§ Exercise instructions
A. Answer these from the passage about the UConn study abroad program in Guatemala:
(i) How many weeks did the program last?
(ii) Who led the program, and what is her position?
(iii) How many hours each morning did the students study Spanish?
B. Write the next part of the passage about the UConn study abroad program in Guatemala, starting after its last sentence.

§ Provided passage
⟨
Max Chanoch wanted to make a difference this summer. He did just that during a Study Abroad program, where he helped local Guatemalan entrepreneurs.

Chanoch and nine other UConn students conducted eye exams and sold reading glasses to Guatemalan women who weave for their livelihoods; educated people about the benefits of water filters; and demonstrated how wood stoves are safer and more economical than cooking over an open fire, during an eight-week Study Abroad program in social entrepreneurship.

The students worked with local entrepreneurs and honed their skills at analyzing rural economic development models and practices. They also studied Spanish.

“It was a life-changing experience,” says Chanoch, who is majoring in business management. “You learn about culture and a lot about people and how they live.”

Max Chanoch poses with a farming family in a field outside Quetzeltenango in western Guatemala.
Max Chanoch poses with a farming family in a field outside Quetzeltenango in western Guatemala.
Photo by Mark Kurzrok

The program is run by the Social Entrepreneur Corps, an organization that offers opportunities for university students to have hands-on learning experiences focused on solutions to community problems.

The program was sponsored by UConn’s Study Abroad office, the School of Business, and the Honors Program in consultation with the Spanish section of the Department of Modern and Classical Languages, and led by Professor Linda Klein, associate dean of the School of Business.

“The program is part of our goal to give our students broader exposure to world issues,” says Klein. “I believe it’s important for School of Business students to understand the positive impact of business on people’s lives.”

Students spent the first two weeks living in the homes of Guatemalans, in rural, traditional communities outside Antigua. Most of the host families did not speak English.

The students studied Spanish for four hours each morning, and spent afternoons in academic sessions discussing topics including the difference between relief and development, and the basics of entrepreneurship.

For the last six weeks, they were divided into four groups (along with students from Duke, Columbia, Notre Dame, and the University of North Carolina, who were also participating in the program) and worked in four different rural areas on “campaigns” or projects run by local entrepreneurs, mostly women.

The primary focus of the campaigns was vision projects, where free vision screenings were offered, and reading glasses were sold.

Students in the social entrepreneurship Study Abroad program in Guatemala pose with a weaver.
Students in the social entrepreneurship Study Abroad program in Guatemala pose with a weaver. Top row from left, Ricky Bogert, Jon Beery, and Kate Koenigsknecht. Bottom row from left, Max Chanoch, Isaac Selkow, and Stanley Huang. Selkow and Huang are from Duke University, the others are from UConn.
⟩
§ Given information
⟨
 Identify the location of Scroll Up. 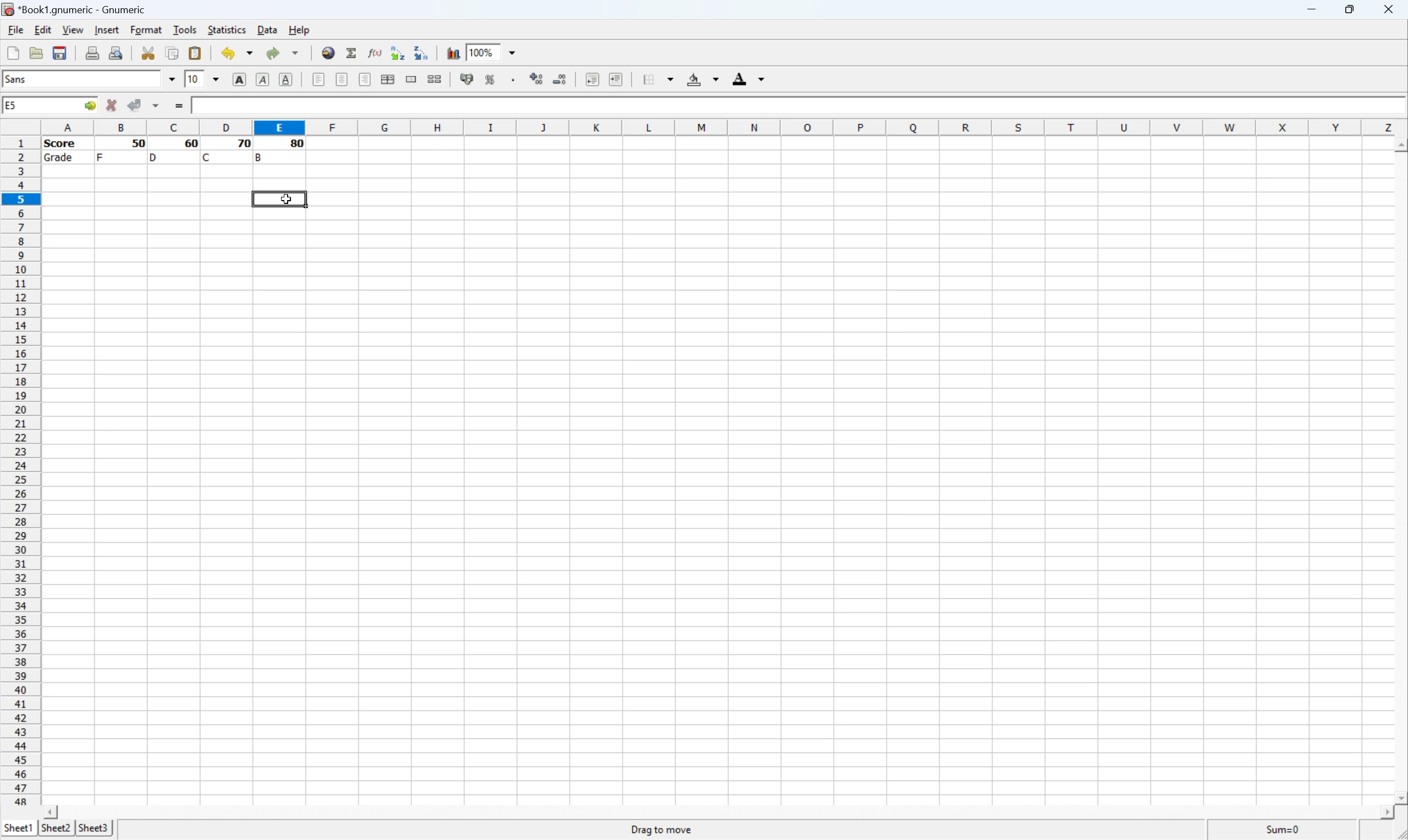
⟩
§ Written responses
A.
(i) Eight weeks.
(ii) Professor Linda Klein, associate dean of the School of Business.
(iii) Four hours.

B.
Photo supplied

“Many women weave for their livelihoods, but have no access to glasses,” says Klein.“As they reach their peak production years, their eyesight starts to fail, and they can no longer work. Reading glasses extend their productive years.”

Ricky Bogart, a management major, says, “We facilitated the process and helped out as much as we could with the projects, including publicity. We also brought energy-efficient light bulbs, seeds, water purifiers, and stoves. Once they come to the campaigns for the free eye exams, we also try to educate them about these other projects – how they will benefit them, and how they pay for themselves in the long run.”

Bogert says the experience will help him in his career.

“I want to get into international development, and there’s a lot you can’t learn in books and classes,” he says. “You have to be out in the field to see what works and what methods don’t work, and how to make an organization sustainable. A lot of people were surprised at how involved we actually were with the process. I learned a lot of things I’ll be able to apply in the future.”

Kevin Bahr, an economics major, says, “The experience gave me an opportunity to see concepts in action. We offered people products with economic and social benefits. The water filters, for example, have had a huge impact on the people. They save them money because they don’t have to buy bottled water.”

Ross Lewin, director of UConn Study Abroad, says the program is “one of the most important Study Abroad initiatives at UConn because it really makes an impact on the lives of poor people.

"UConn Social Entrepreneurship is an example of UConn students engaged in the improvement of communities beyond our local, state, or national borders. They have truly exemplified the practice of global citizenship.”

Klein adds, “From the business perspective, it gives our students hands-on experiential learning that blends the academic with application.”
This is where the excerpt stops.